• Study material:
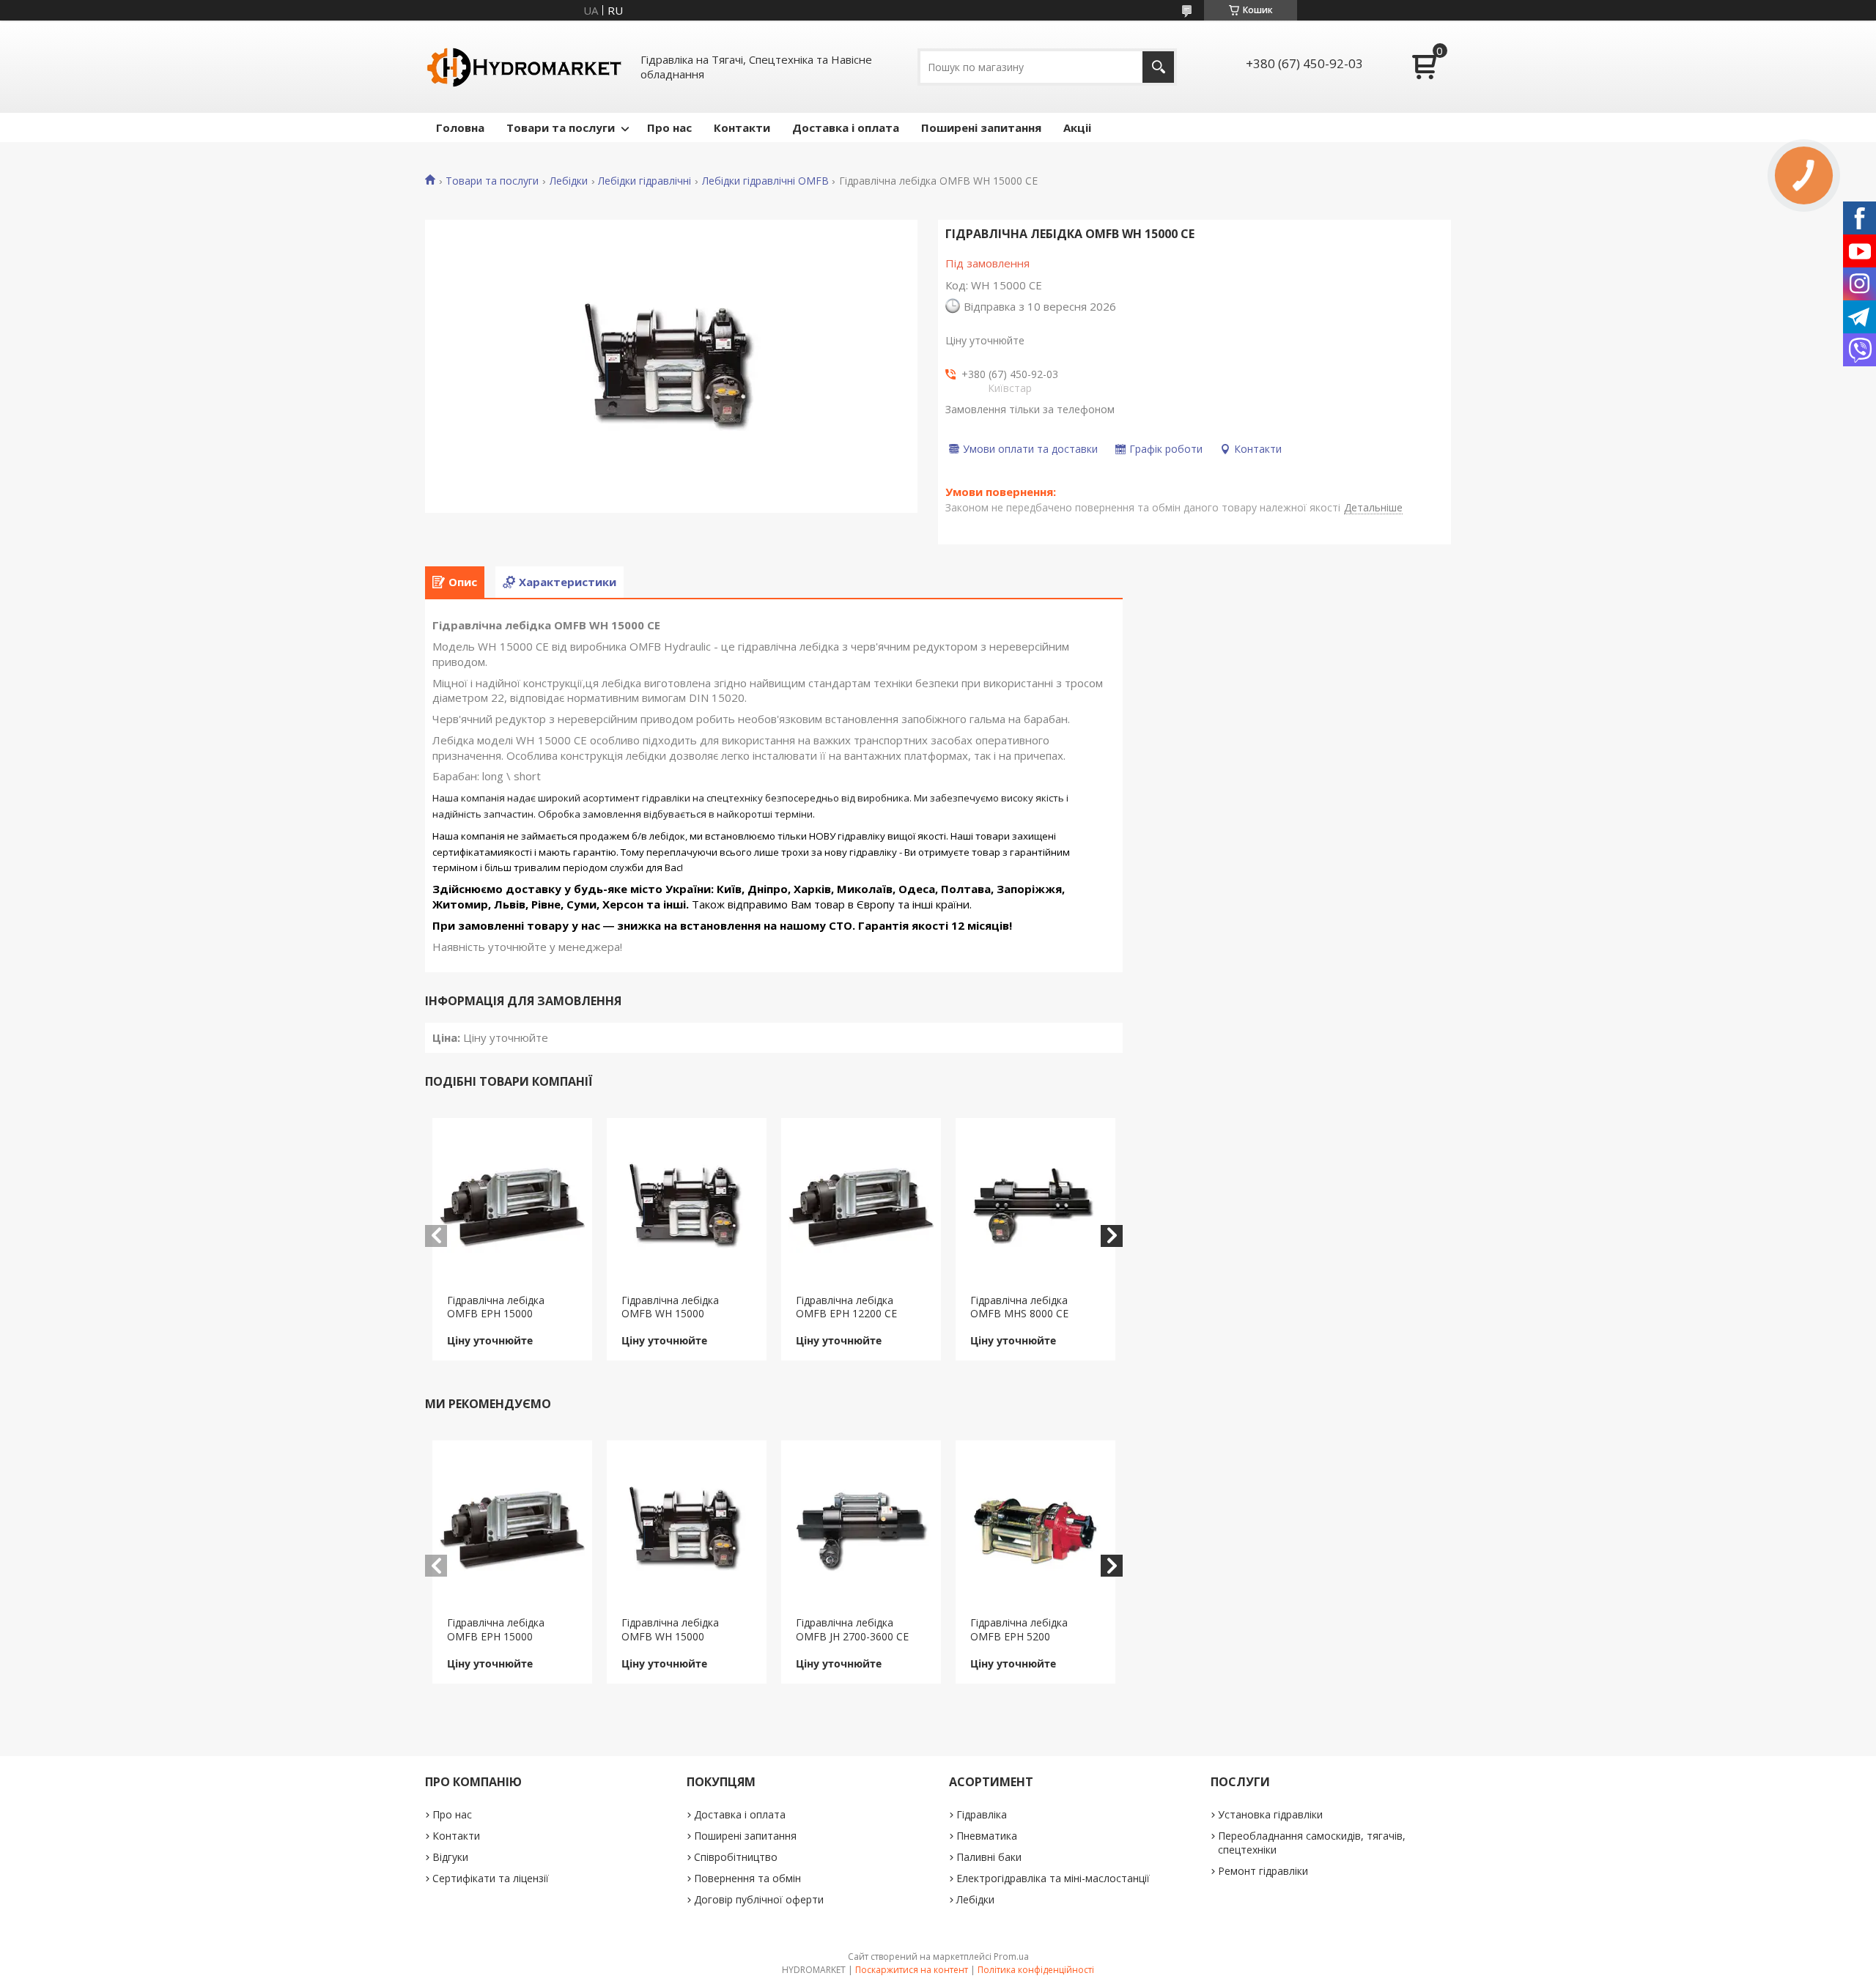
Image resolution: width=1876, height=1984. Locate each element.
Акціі (1077, 127)
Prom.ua (1011, 1956)
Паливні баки (989, 1857)
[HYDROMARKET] (524, 67)
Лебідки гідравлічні (644, 181)
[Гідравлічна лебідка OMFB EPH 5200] (1036, 1528)
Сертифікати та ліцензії (490, 1878)
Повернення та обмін (747, 1878)
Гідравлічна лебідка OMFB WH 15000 (670, 1307)
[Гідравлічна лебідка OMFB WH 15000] (687, 1206)
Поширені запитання (981, 127)
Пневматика (986, 1836)
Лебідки (569, 181)
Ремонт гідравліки (1263, 1871)
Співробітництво (736, 1857)
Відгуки (450, 1857)
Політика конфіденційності (1036, 1969)
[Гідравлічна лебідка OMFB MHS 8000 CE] (1036, 1206)
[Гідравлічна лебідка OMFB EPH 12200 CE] (861, 1206)
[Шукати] (1158, 67)
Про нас (669, 127)
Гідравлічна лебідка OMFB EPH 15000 (495, 1307)
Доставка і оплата (845, 127)
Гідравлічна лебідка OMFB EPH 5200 (1019, 1629)
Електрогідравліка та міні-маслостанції (1053, 1878)
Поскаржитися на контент (911, 1969)
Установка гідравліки (1270, 1814)
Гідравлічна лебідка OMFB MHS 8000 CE (1019, 1307)
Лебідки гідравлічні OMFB (765, 181)
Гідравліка (981, 1814)
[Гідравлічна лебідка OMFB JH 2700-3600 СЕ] (861, 1528)
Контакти (742, 127)
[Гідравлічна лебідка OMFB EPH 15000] (513, 1206)
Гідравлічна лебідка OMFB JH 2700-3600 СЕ (852, 1629)
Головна (460, 127)
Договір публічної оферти (759, 1899)
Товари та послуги (560, 127)
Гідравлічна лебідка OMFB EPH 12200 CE (846, 1307)
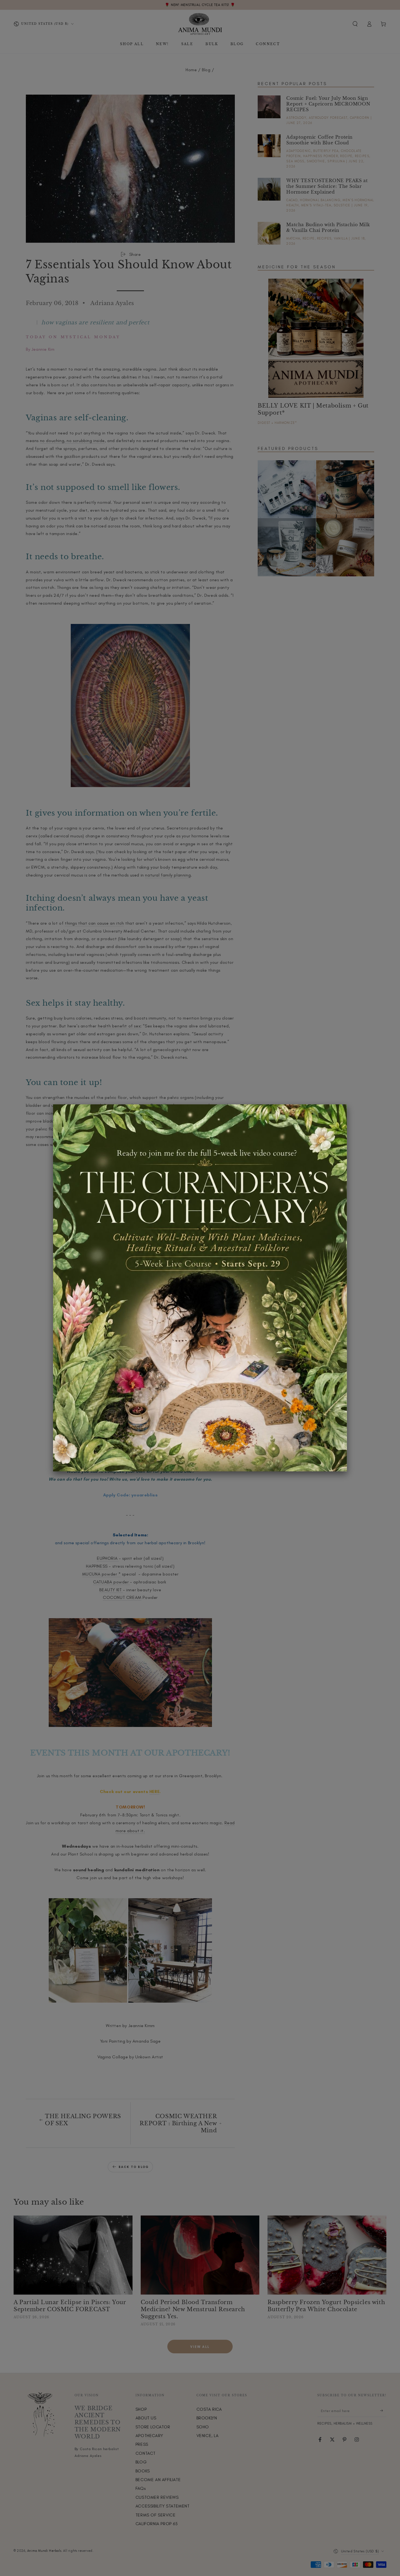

• Description of the task:
Within the material above, copy exactly the lines from the line that holds "Відгуки (450, 1857)" up to and including the line that holds "Гідравліка (981, 1814)".

• Response to the exercise:
Відгуки (450, 1857)
Політика конфіденційності (1036, 1969)
[Гідравлічна лебідка OMFB MHS 8000 CE] (1036, 1206)
[Гідравлічна лебідка OMFB EPH 12200 CE] (861, 1206)
[Шукати] (1158, 67)
Про нас (669, 127)
Гідравлічна лебідка OMFB EPH 15000 (495, 1307)
Доставка і оплата (845, 127)
Гідравлічна лебідка OMFB EPH 5200 (1019, 1629)
Електрогідравліка та міні-маслостанції (1053, 1878)
Поскаржитися на контент (911, 1969)
Установка гідравліки (1270, 1814)
Гідравлічна лебідка OMFB MHS 8000 CE (1019, 1307)
Лебідки гідравлічні OMFB (765, 181)
Гідравліка (981, 1814)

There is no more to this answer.